In a Sept. 14, 2007 interview on MSNBC, Romney said, "I have not changed my position on the marriage amendment or anything else related to marriage that ...you know, I think the New York Times said that I had changed my tone."
Here's a look at his comments over the years:
In 1994, as a candidate for the U.S. Senate, he told a Boston-area gay newspaper that the definition of marriage was a "state issue as you know -- the authorization of marriage on a same-sex basis falls under state jurisdiction."
During his Senate race, Romney wrote in a letter to the Massachusetts branch of the Log Cabin Republicans, "I am more convinced than ever before that as we seek to establish full equality for America's gay and lesbian citizens, I will provide more effective leadership than my opponent." He promised the group that he would support laws preventing discrimination against gays and lesbians in the workplace and implied his hope for the eventual full integration of gays in the military.
But even in 1994, he clearly opposed legalizing same-sex marriage, telling the Bay Windows newspaper that he backed the current governor's position that the law should only uphold male-female marriages.

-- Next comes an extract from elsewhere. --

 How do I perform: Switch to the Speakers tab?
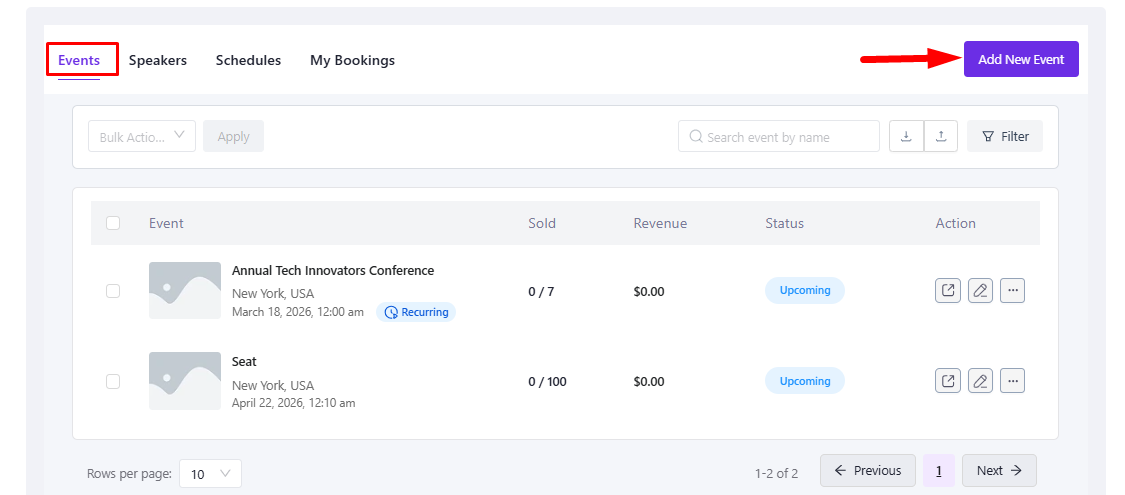click(x=158, y=60)
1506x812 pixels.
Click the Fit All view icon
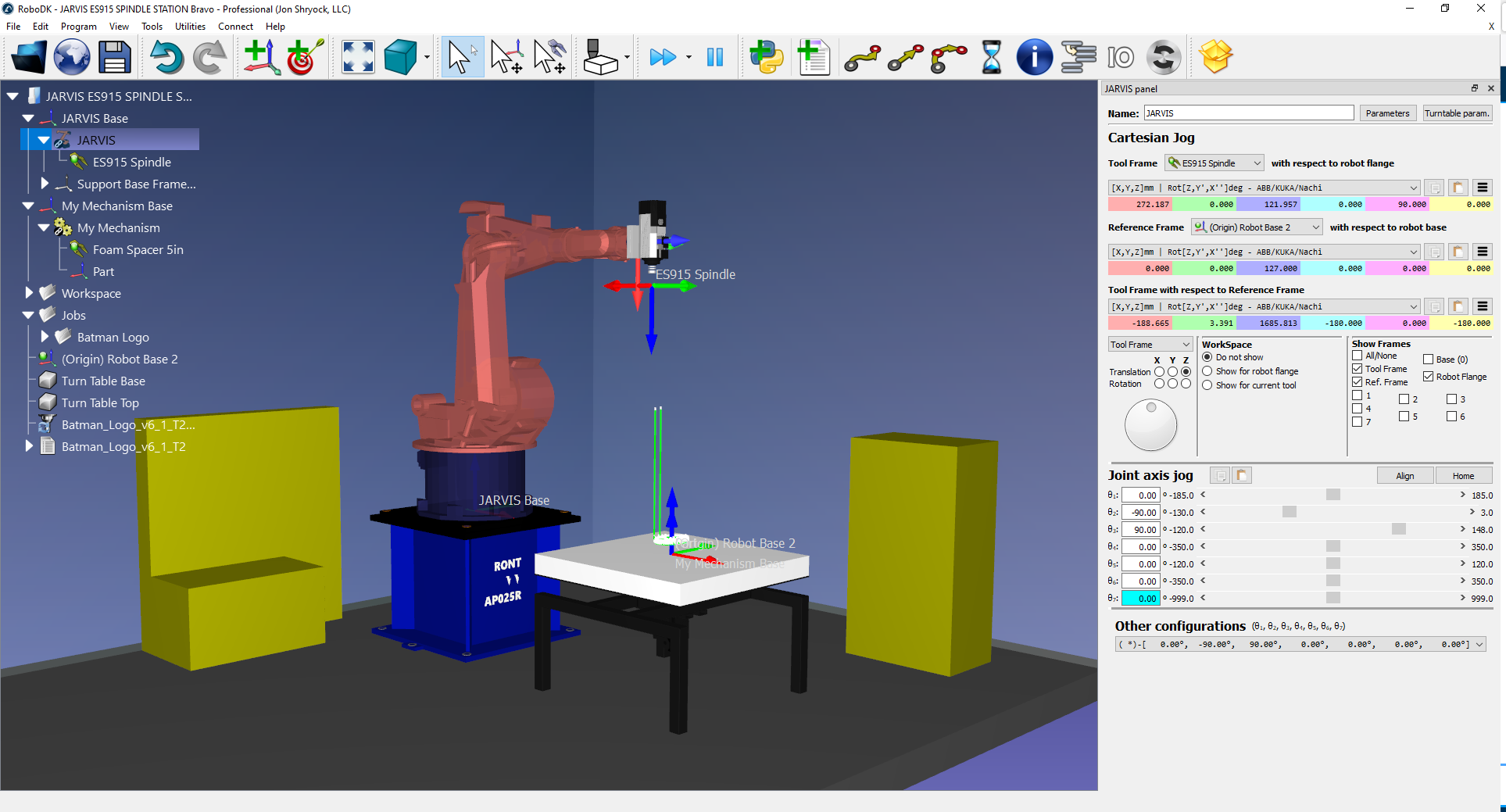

In 2002, when Romney was governor, his wife, son and daughter-in-law signed a petition supporting a proposed amendment to the Massachusetts constitution, that would not only ban the state from recognizing same-sex marriages, but further stated, "Any other relationship shall not be recognized as a marriage or its legal equivalent, nor shall it receive the benefits or incidents exclusive to marriage."
But Romney quickly expressed his opposition to the amendment, saying that although he believed marriage was between a man and a woman, the language barring civil unions was "too extreme," with his spokesman telling the Boston Globe, "Mitt does not support it. As far as Mitt is concerned, it goes farther than current law, and therefore it's unnecessary."
Yet in 2003, when the Massachusetts Supreme Court ruled that same-sex couples could be married in the state, Romney urged the legislature to adopt a constitutional amendment banning the practice. He has since supported a similar amendment to the U.S. Constitution, despite the fact that the congressionally proposed constitutional amendment includes language similar to the 2002 Massachusetts ballot proposal that he opposed.
And so we give Romney a Half-True. He is correct that he has been consistent in his opposition to same-sex marriage, but has changed his position as to the scope of an amendment that he would support.